Na sua segunda participação no Dakar, António Maio não só conseguiu terminar pela primeira vez o rali mais duro do mundo, como também foi o melhor português nas motos (27.º lugar). O objetivo do top20 fica adiado para 2021, depois de uma prova dura e que, certamente, nunca mais vai esquecer. Viu partir um amigo e contou na primeira pessoa o sentimento quase "inexplicável" que é lidar com a perda numa prova onde o perigo anda de mãos dadas com a fadiga física e mental.

Notícias ao Minuto

08:00 - 24/01/20 por Ruben Valente

Desporto Dakar

Em 2019, António Maio cumpriu o sonho de participar no Dakar pela primeira vez. Em 2020, e aos 33 anos, cumpriu o sonho de o terminar - e no top 30. O objetivo era tentar chegar aos 20 melhores da prova, mas uma queda e um problema com a moto na 4.ª etapa cortaram-lhe as asas para voar mais alto na Arábia Saudita.

Em entrevista ao Desporto ao Minuto, António Maio, 27.º classificado do Dakar, contou-nos como foi lidar com a exigência do rali mais duro do mundo e com a perda de um companheiro, que "estava sempre pronto a ajudar", como o próprio experienciou.

Paulo Gonçalves, herói do Dakar que morreu na 7.ª etapa da prova, ajudou António Maio a detetar um problema na sua moto e, nas palavras do próprio, se não fosse ele "talvez tivesse acabado a pé" esta prova.

Como foi lidar com a dureza do Dakar ou como foi seguir em frente depois de ver um amigo caído, quando se está longe dos que amamos?
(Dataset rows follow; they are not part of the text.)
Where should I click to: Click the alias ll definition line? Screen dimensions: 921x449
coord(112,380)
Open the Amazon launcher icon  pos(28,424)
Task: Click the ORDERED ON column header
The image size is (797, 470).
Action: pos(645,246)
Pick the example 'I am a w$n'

Foram respostas dadas por António Maio, que nos relatou na primeira pessoa que uma prova de desporto motorizado pode ser bem mais do que isso  Capitão da Guarda Nacional Republicana e piloto nas horas que lhe sobram, a vida nem sempre é fácil mas é vivida em prol de um sonho.

No ano passado participaste pela primeira vez no Dakar. Acabaste por desistir, e nesta tua segunda participação, ficaste em 27.º num total de 96 participantes. Qual foi o sentimento quando a última etapa terminou?

Foi um misto de sentimentos. De satisfação, de objetivo cumprido, porque o meu objetivo principal era terminar. O meu segundo objetivo era terminar no top20 e, ao saber mais uma vez que era possível, ficou um bocadinho de sabor amargo este 27.º lugar. De qualquer forma, olhando para trás, para a minha 4.ª etapa onde perdi imenso tempo, olhando para o que aconteceu com o Paulo [Gonçalves] naquele dia fatídico, abalou-me bastante para o que restava do rali. Olhando para isso tudo, para tudo o que é também o rali, para os pontos negativos da minha moto, acabei por entender e perceber que o 27.º lugar não foi mau. Mas efetivamente sei que era possível um melhor resultado.

Tinhas dito que era um sonho participar no Dakar em 2019, mas também era um sonho conseguires terminar esta prova…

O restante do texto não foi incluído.